= Exercise brief =
Your copy of the data should match it exactly, leaving out only the pictures.

--- Exercise material ---

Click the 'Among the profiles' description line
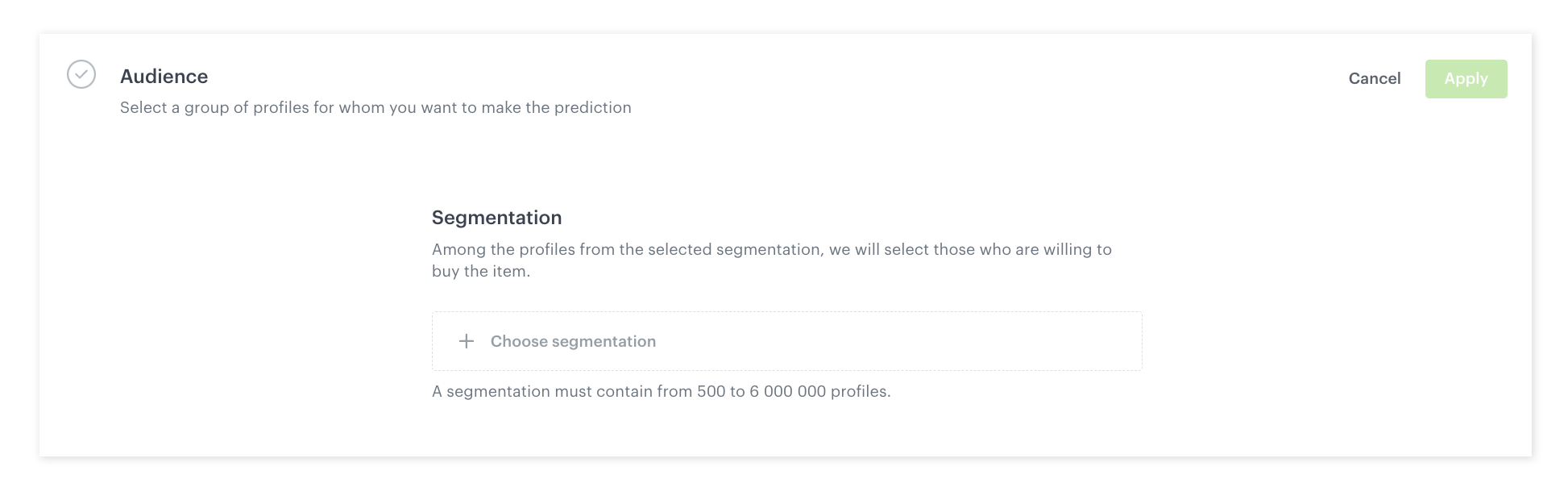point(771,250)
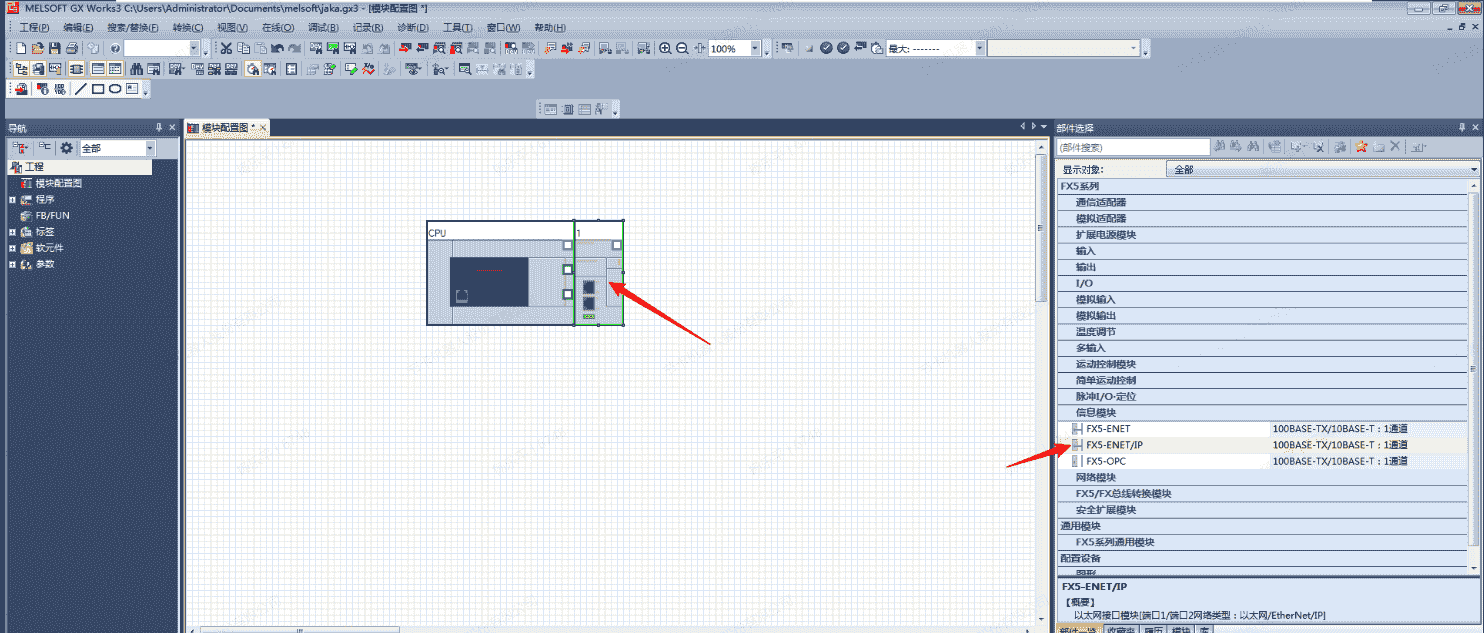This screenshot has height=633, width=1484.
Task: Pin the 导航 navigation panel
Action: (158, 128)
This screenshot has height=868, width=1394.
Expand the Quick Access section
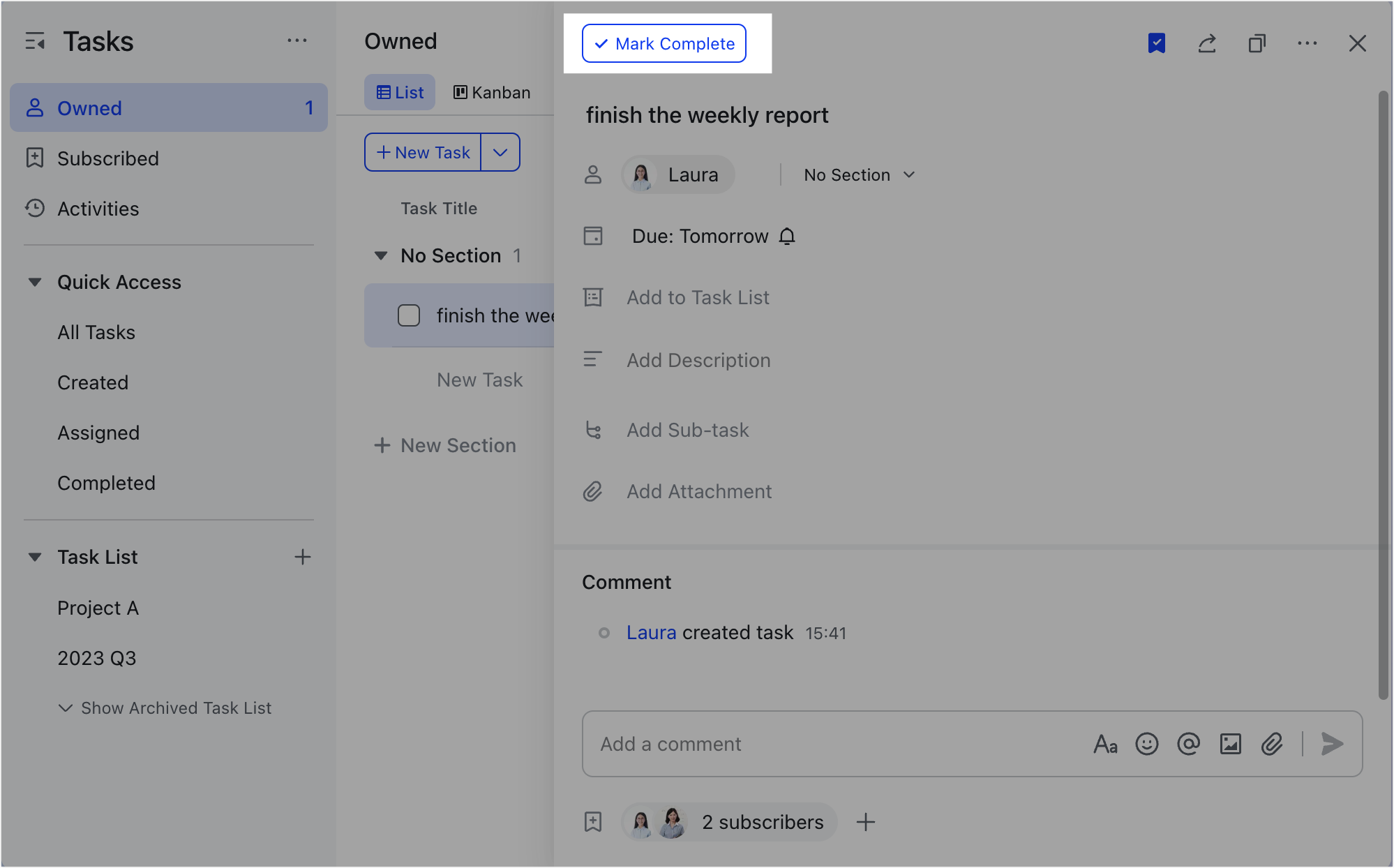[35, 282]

---

= Task response =
Click the 'Among the profiles' description line
point(771,250)
This screenshot has height=633, width=1484.
Task: Pin the 导航 navigation panel
Action: (158, 128)
This screenshot has height=868, width=1394.
Expand the Quick Access section
[35, 282]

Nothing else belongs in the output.